Yasemin ÇONGAR
Bazen böyle olur, nereye baksanız aynı manzarayı görürsünüz. Bastığımız yere güvenmememiz gerektiğini bize defaatle hatırlatan tabiatın, dersini öğrenmemeye kararlı bir devletle her karşılaşması aynı isyanı tutuşturur içimizde… Öleceğini bilmeyen bir çocuğun hayretle açılmış gözlerine bakarken kahrolur, “neden” diye sorar durur ve sonra onun küçücük bedeni üzerine atılan toprak daha tazeyken, sorumuzun cevabını bilerek susarız. Bilmek yetmez çünkü; bilginin uygulamaya dönüşmesini sağlayacak siyaseti üretmek gerekir. Yapmayız. Yapamayız.

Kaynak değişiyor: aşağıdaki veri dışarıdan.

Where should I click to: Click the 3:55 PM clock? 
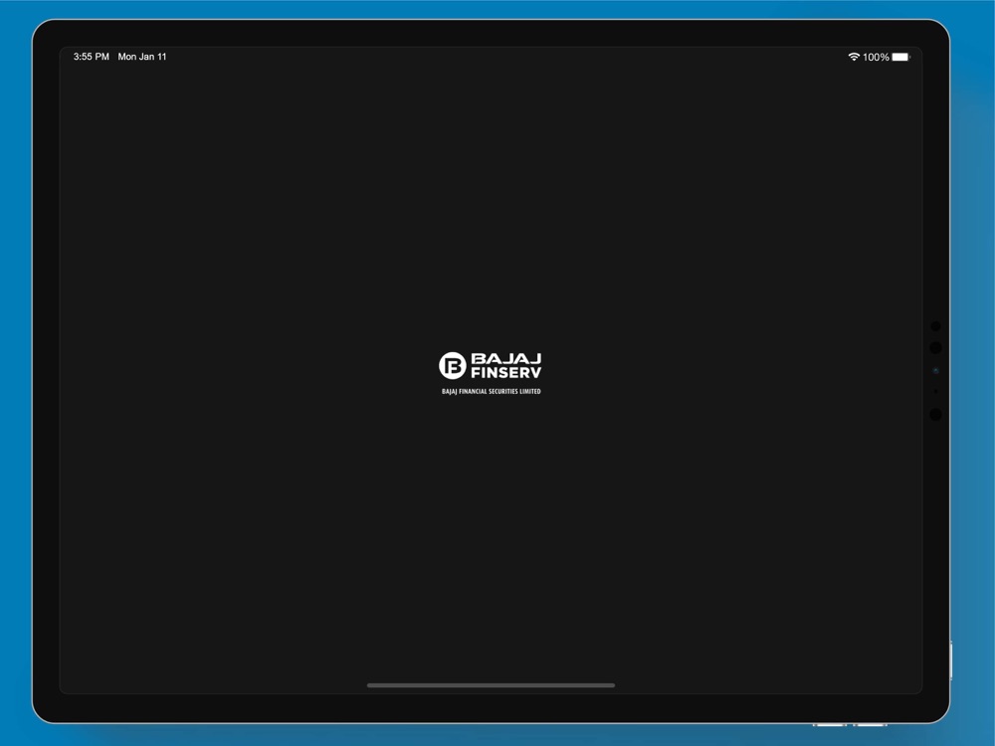[x=92, y=57]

Koskoca bir diktatörü tek bir taş bile atmadan yıkan kalabalık, haftalar sonra muzaffer ve yorgun bir halde evine döndüğünde, adı çoktan evrensel bir simgeye dönüşmüş olan isyan meydanını süpürenler de “neden” sorusunun cevabını bilirler. Ama yıkılanın yerine neyin konacağına ilişkin vizyon ve o vizyonu hayata geçirmeye yönelik bir siyaset yoktur görünürde. İsyanın nedenini bilmek, istikbâli bekleyen boşluğu doldurmaz.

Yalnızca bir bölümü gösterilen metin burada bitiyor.